File management
Introduction
File management is a complex challenge for any media asset management system. In censhare, the rough concept of data storage is, that metadata and physical files are split up: all metadata of assets are stored in the Core Database, physical documents (like all the layout, image, and text documents) are stored in classical filesystems. While it would be technically possible to store the files in the database, there are numerous reasons not to do so. The main reason for censhare to keep documents in classical filesystems is the need to distribute the storage locations to multiple sites and to provide means of emergency file access in case of database failure.
In the following, we describe the building blocks that constitute file management in censhare, as well as the history of their development. This helps you to comprehend the design decisions made by censhare. Note that users never get in touch with file management details at all, as all file manipulation is takes place on lower levels of the system architecture. The sole access to files from the user perspective is by their asset placeholders in the client applications.
To understand the basics of censhare file management, one has to be aware, that assets can, but do not have to be linked to a physical document. A calendar asset, for example, consists only of metadata in the database and has no file associated with it. An image asset usually represents a file - the image document. For those assets that represent a file, there is exactly one Master File. This is the one that will be accessed when the asset is opened. The censhare system automatically produces additional variations of the Master File that serve certain tasks, for example, previews and thumbnails, PDF, XML-extracts, and the like, and all these files are associated with the same asset, although they become not obviously visible to users. In censhare terminology, all files associated with one asset are called Storage Items. Each Storage Item has its own location in the filesystem and contains a key that describes its purposes. The main file - the one that users are aware of, for example, has the key "master", the preview image file the key "preview" and so on.

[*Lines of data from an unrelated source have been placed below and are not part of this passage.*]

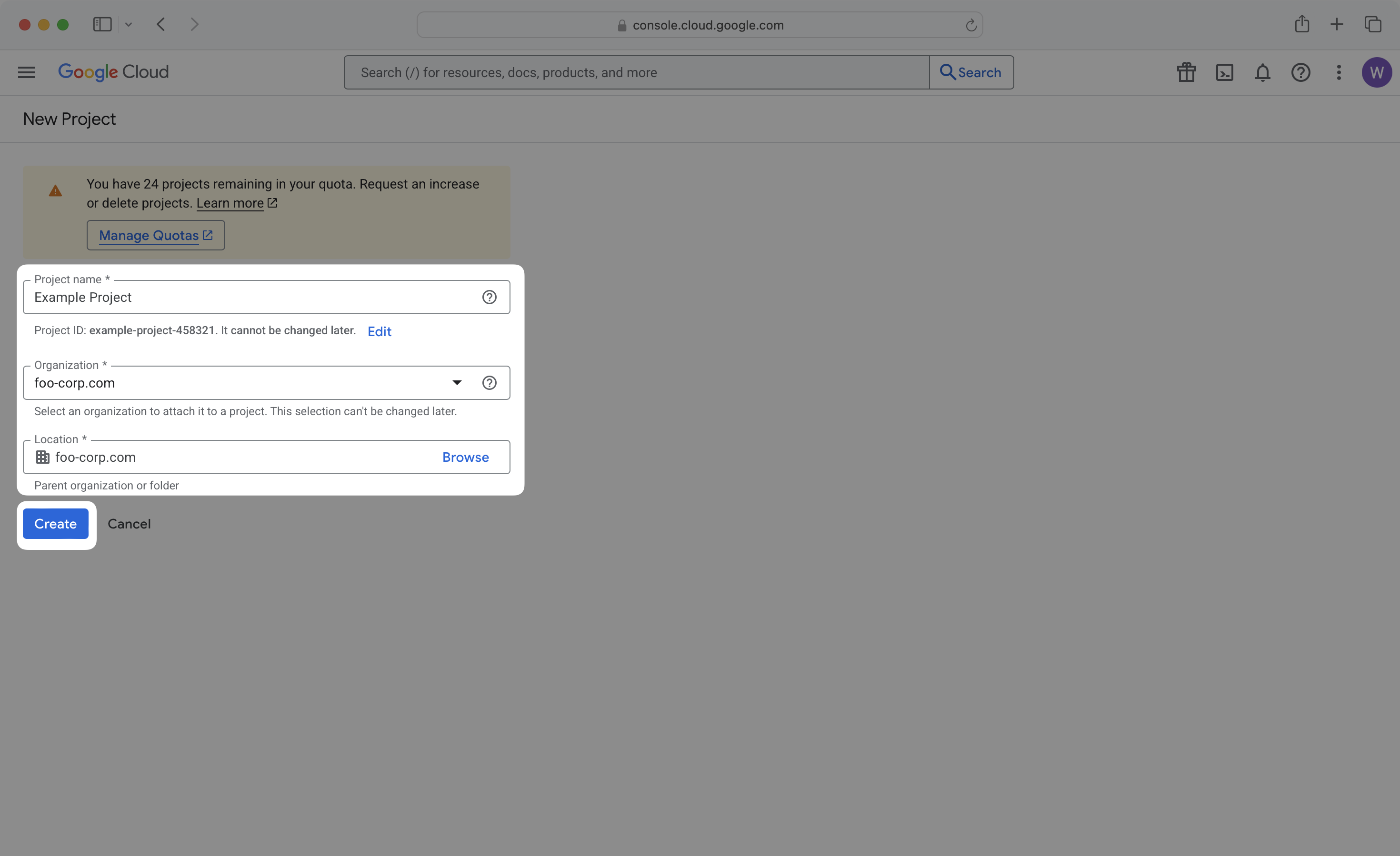This screenshot has height=856, width=1400.
Task: Click Edit next to the Project ID
Action: click(x=379, y=331)
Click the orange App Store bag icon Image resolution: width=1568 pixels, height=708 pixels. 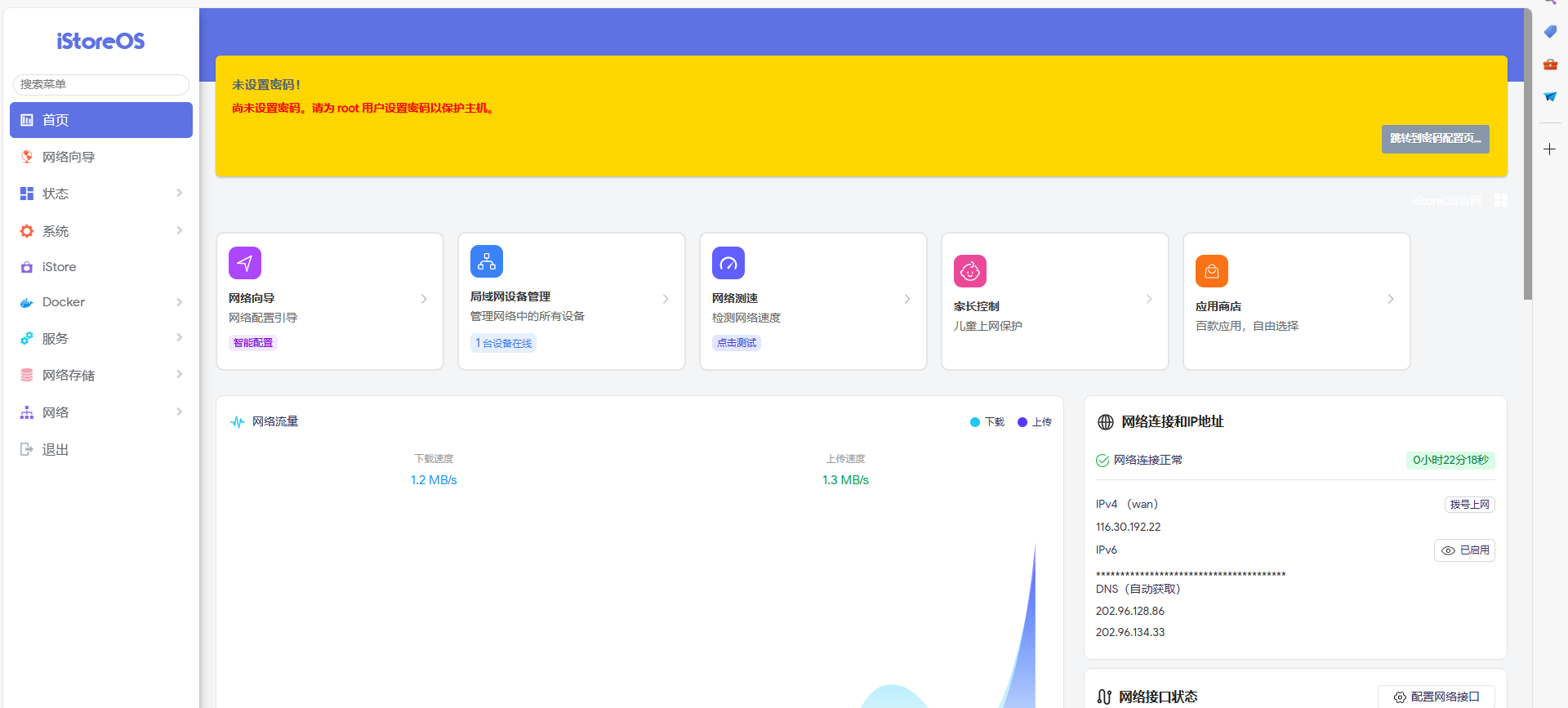point(1211,271)
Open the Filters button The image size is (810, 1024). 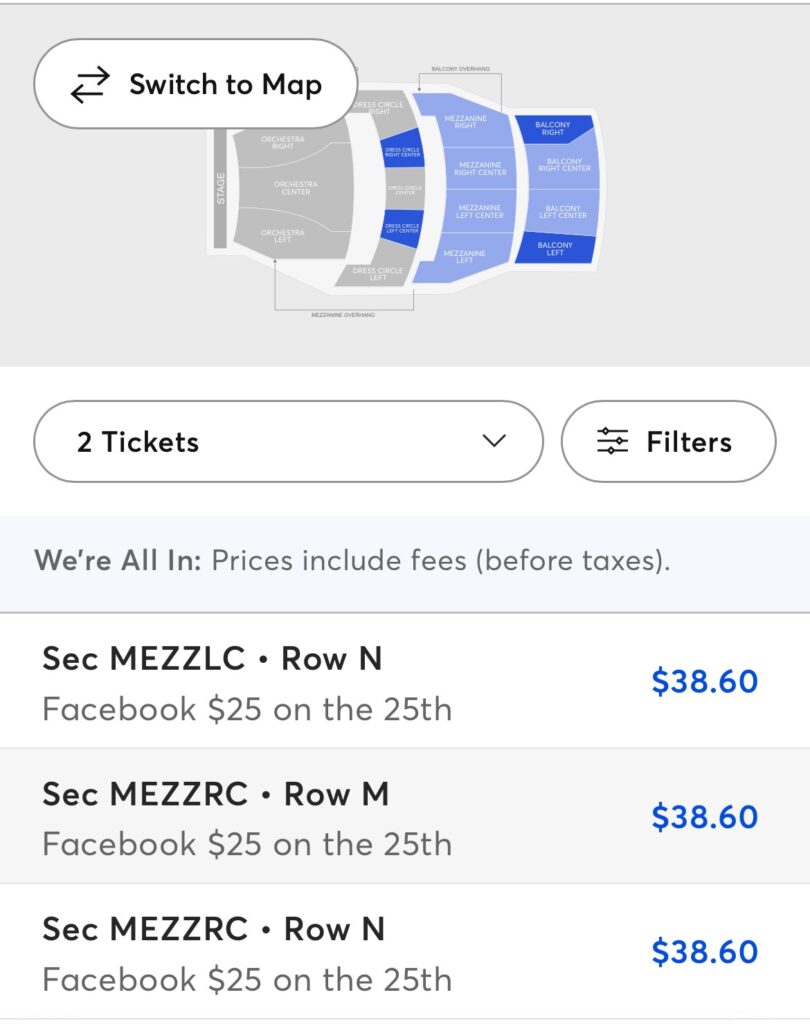[668, 441]
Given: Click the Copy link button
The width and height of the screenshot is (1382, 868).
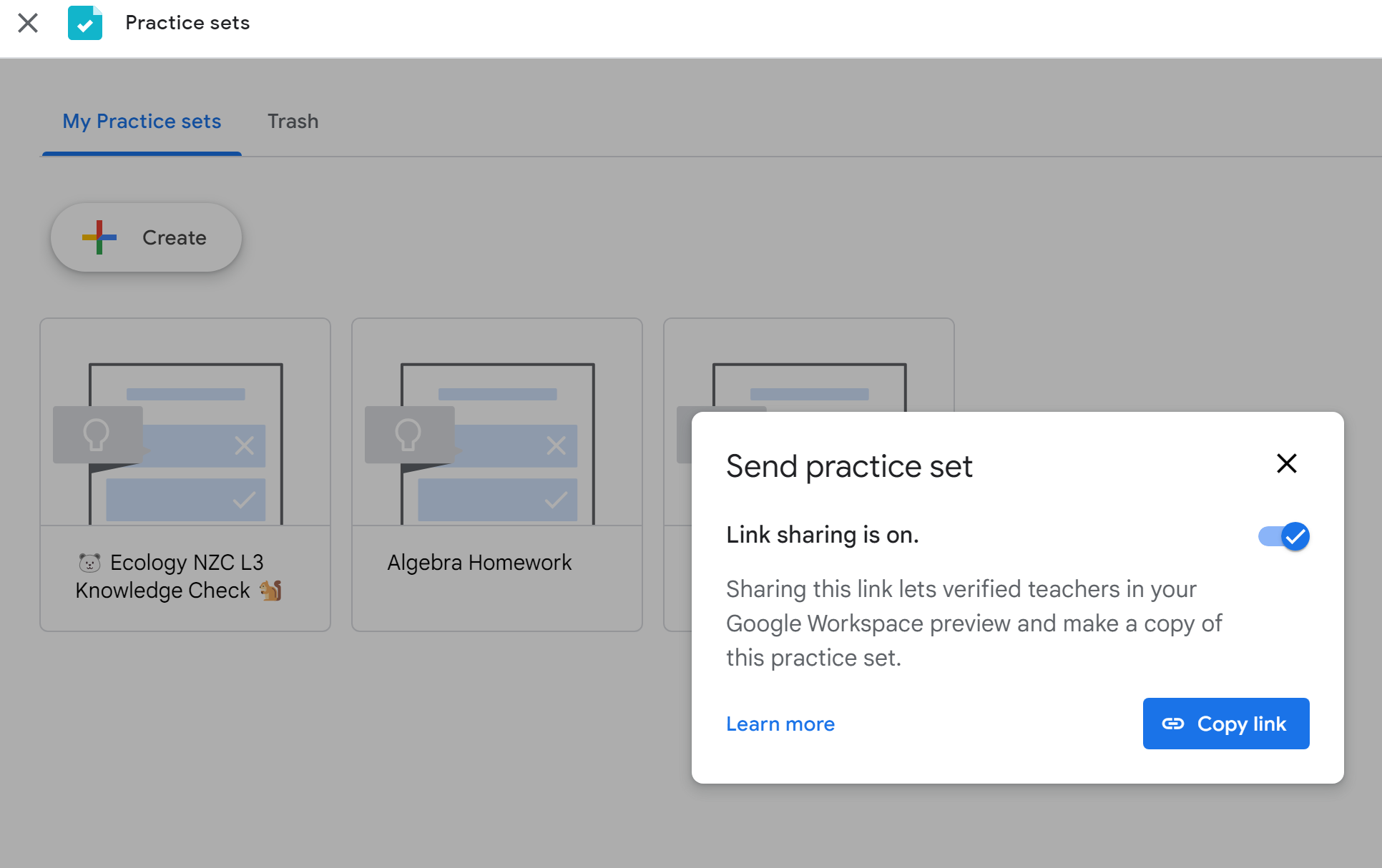Looking at the screenshot, I should [1226, 724].
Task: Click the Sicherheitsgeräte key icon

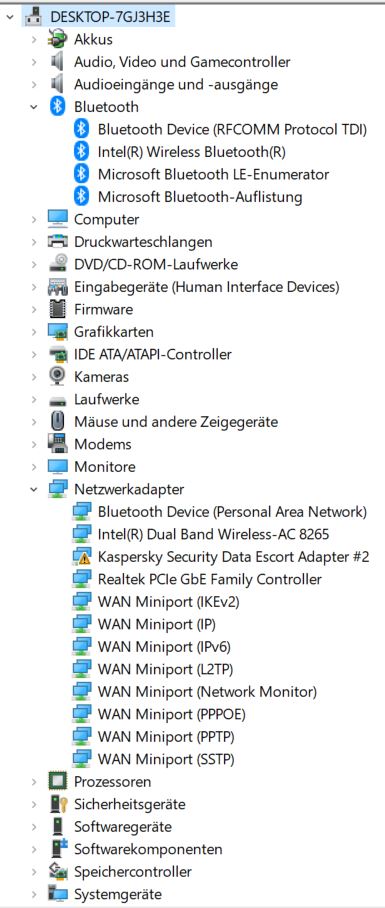Action: click(x=57, y=804)
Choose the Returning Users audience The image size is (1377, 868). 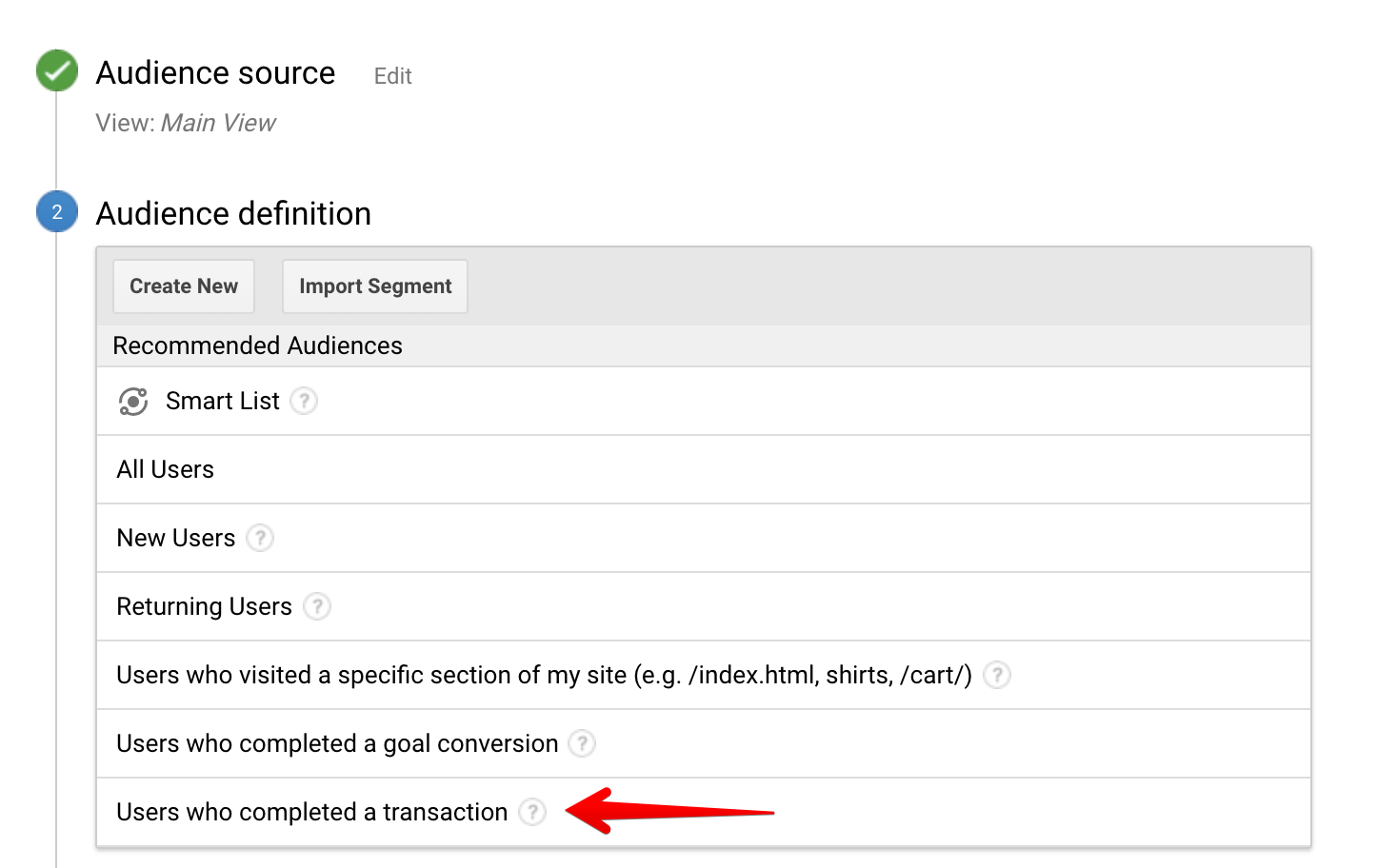tap(204, 607)
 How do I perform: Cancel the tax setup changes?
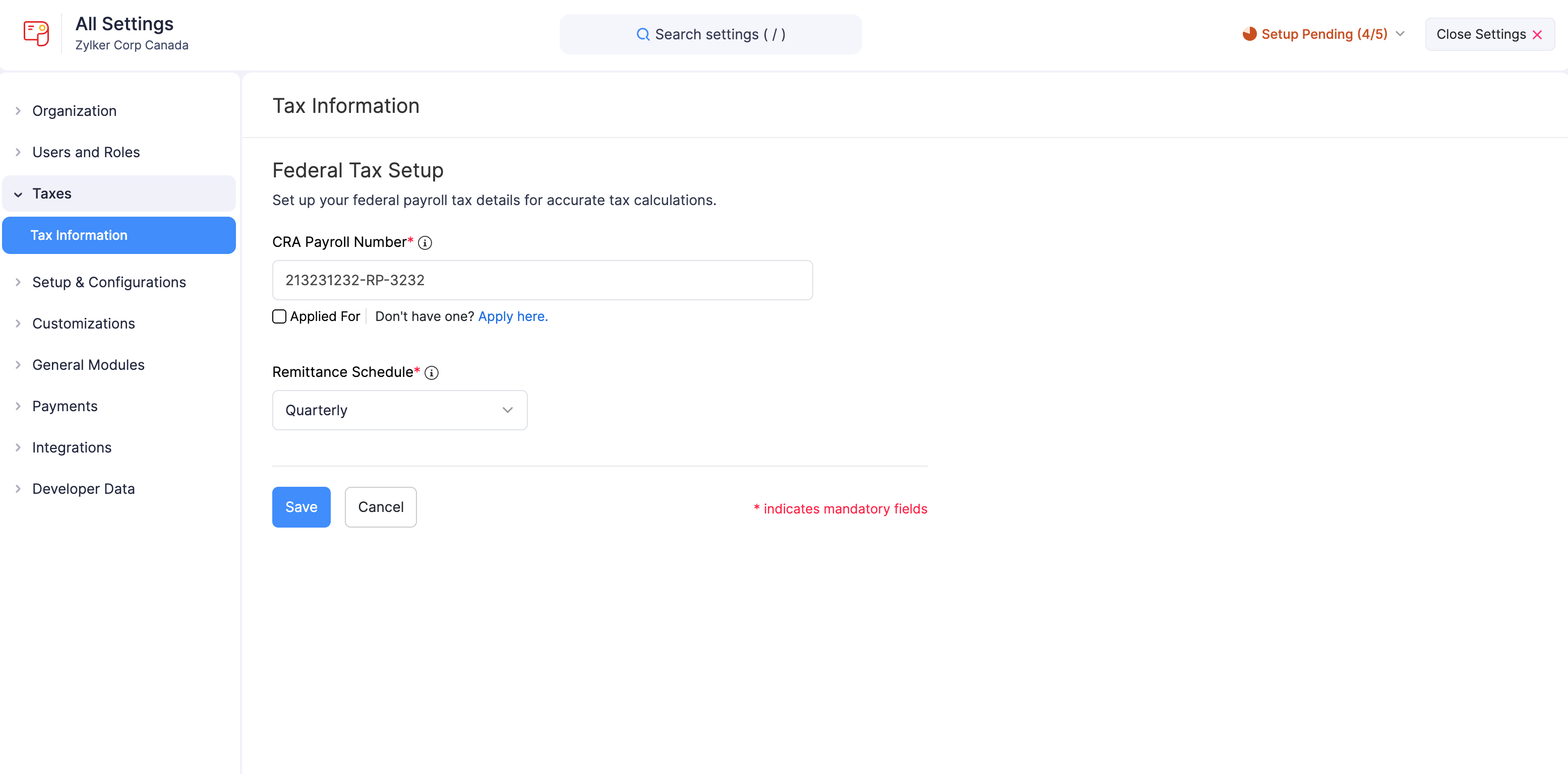tap(381, 507)
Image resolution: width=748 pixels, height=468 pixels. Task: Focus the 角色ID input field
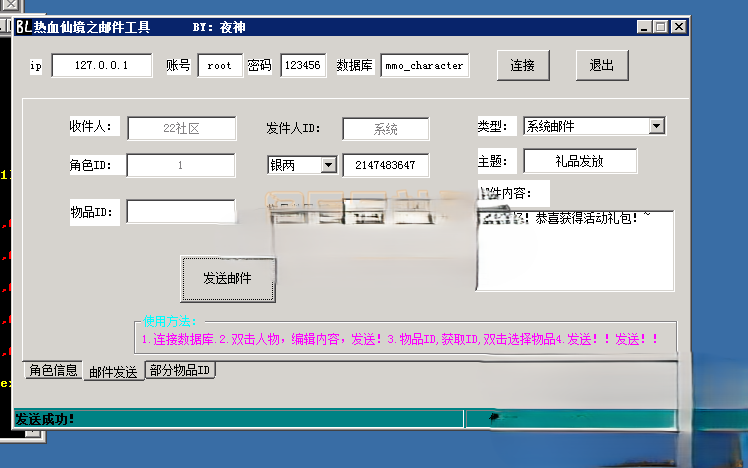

A common misconception for beginning censhare users is the belief, that each of the Storage Items is represented by an asset and that non-master Storage Items are children assets of the "master asset". That is not the case. There is only one asset representing a Master File. All the additional helper files that are automatically generated from the Master File belong to the metadata of this very same asset. This means that one censhare asset actually maintains a number of files and this number can grow very large, considering that preview and thumbnail storage items are produced per page and all Storage Items are subject to versioning. A multi-page layout asset can easily produce hundreds or thousands of Storage Items, although users are only aware of the one layout document that constitutes the master file of the current version. It is for this reason, that censhare decided to use consecutive numbers for naming files in the filesystem instead of descriptive filenames derived from the asset names.
Storage location
So, where do files actually go? censhare allows to define at least one, or any other number of physical locations to store files. Any filesystem that can be accessed over the network by the Application Server(s) might be used for the censhare repository. Providing the physical file systems and making them available to the censhare Application Server(s) is up to the customer and considered a technical installation topic. censhare supports numerous standard file system protocols, like Samba, NFS, AFP, Helios Ethershare, and others. Once available, logical file systems are set up in the censhare administration, where each logical file system represents one volume in one of the physical file systems. The logical file system description contains the path to the volume, a name, the purpose of the file system, and a domain node association. The domain node association is responsible for the distribution of files: when a file is stored, censhare looks up the nodes in the two domain trees of the corresponding asset. If there is no file system associated with that node, the system follows the domain path up to the first node that has a file system associated with it and stores the master file there. All other storage items of the same asset go into the same location as the master file. The actual file names and locations (which are numbers as described before) are stored in the metadata of the asset. This information is split into a reference to the logical censhare file system and the relative path inside the file system. This ensures to easily migrate physical file systems if required.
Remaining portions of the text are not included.